Who has the right to liberty and privacy in the U.S.?
Women’s human rights are enshrined in globally recognized agreements — including the United Nations Convention on the Elimination of All Forms of Discrimination Against Women (CEDAW) — that require governments to respect, protect and fulfill women’s rights to liberty, autonomy, non-discrimination, bodily integrity and privacy. Increasingly in the United States, however, pregnancy or alleged pregnancies are being used as reasons to unlawfully discriminate against women and deprive them of their most basic rights and liberties. The fact that fetal rights are trumping those of women must be placed in the context of increased restrictions on abortion, an area where the U.S. is leading the charge and yet totally out of line with global practices.
In the U.S. women have been have been prosecuted for allegedly harming fetuses, embryos and even fertilized eggs. They have been forced to undergo caesarian sections or give birth shackled to their hospitable beds. In Indiana, Purvi Patel, who maintains that she experienced a miscarriage, was given a 20-year sentence for purportedly provoking her own abortion. The prosecution of women for using medications to end an unwanted pregnancy has been on the increase in numerous states including Arkansas, Idaho, Pennsylvania, Indiana and Georgia. The risk is not only to individual women but to others who assist them. Jennifer Whalen, a mother of three who helped her own daughter have a safe abortion, was thrown into jail as a result. And a nurse in Arkansas was recently charged with performing an unlicensed abortion after she allegedly provided a woman with a drug to induce abortion.

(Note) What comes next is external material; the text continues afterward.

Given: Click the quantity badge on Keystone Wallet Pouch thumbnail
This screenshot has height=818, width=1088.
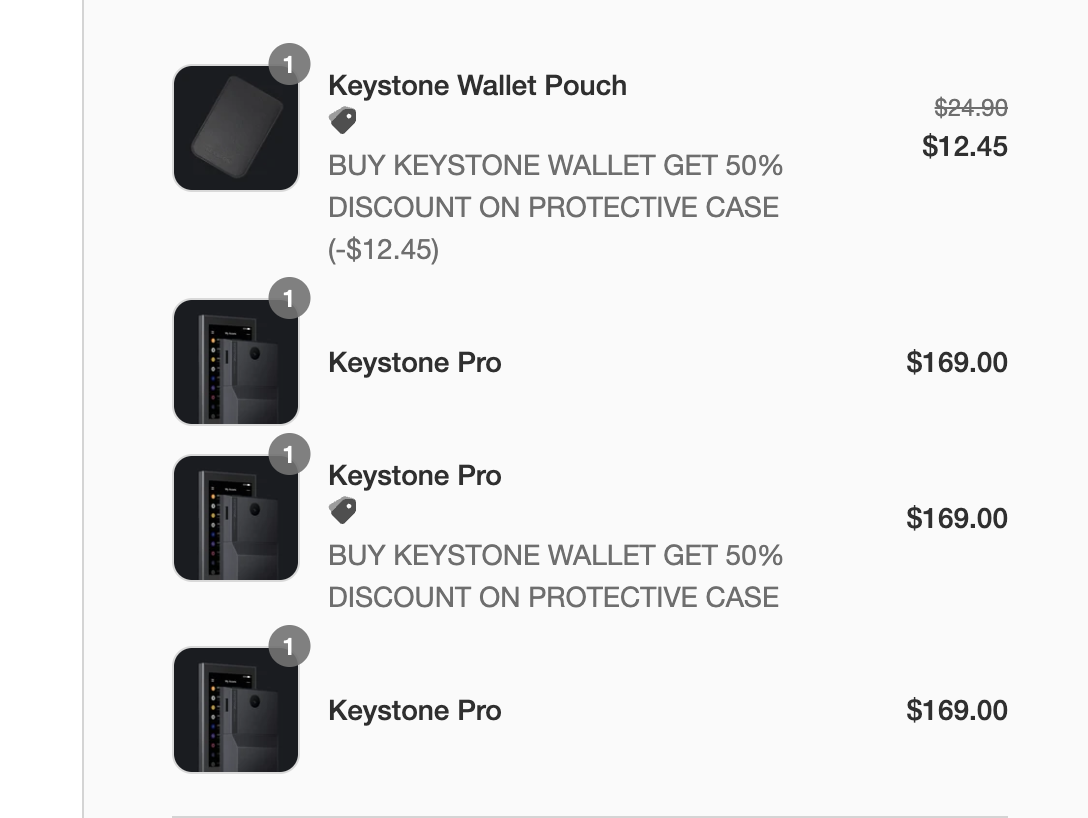Looking at the screenshot, I should click(289, 65).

{mosads}Since the Supreme Court decided in Roe v Wade that abortion was a private decision to be taken between a woman and her doctor, the assault on women’s rights has been ongoing. Various strategies have been used to regulate, limit and control when and if a woman may obtain an abortion. In the last four years, states have enacted 231 abortion restrictions. States like Texas (a state the same geographic size as the whole country of France) now only have 18 remaining clinics and under a new law eight of them could close. Mississippi only has one abortion provider and North Carolina just enacted yet another degrading 72-hour waiting period. And just this month, Sen. Lindsey Graham (R-S.C.) reintroduced a 20-week abortion ban in the Senate—a bill that already passed in the House.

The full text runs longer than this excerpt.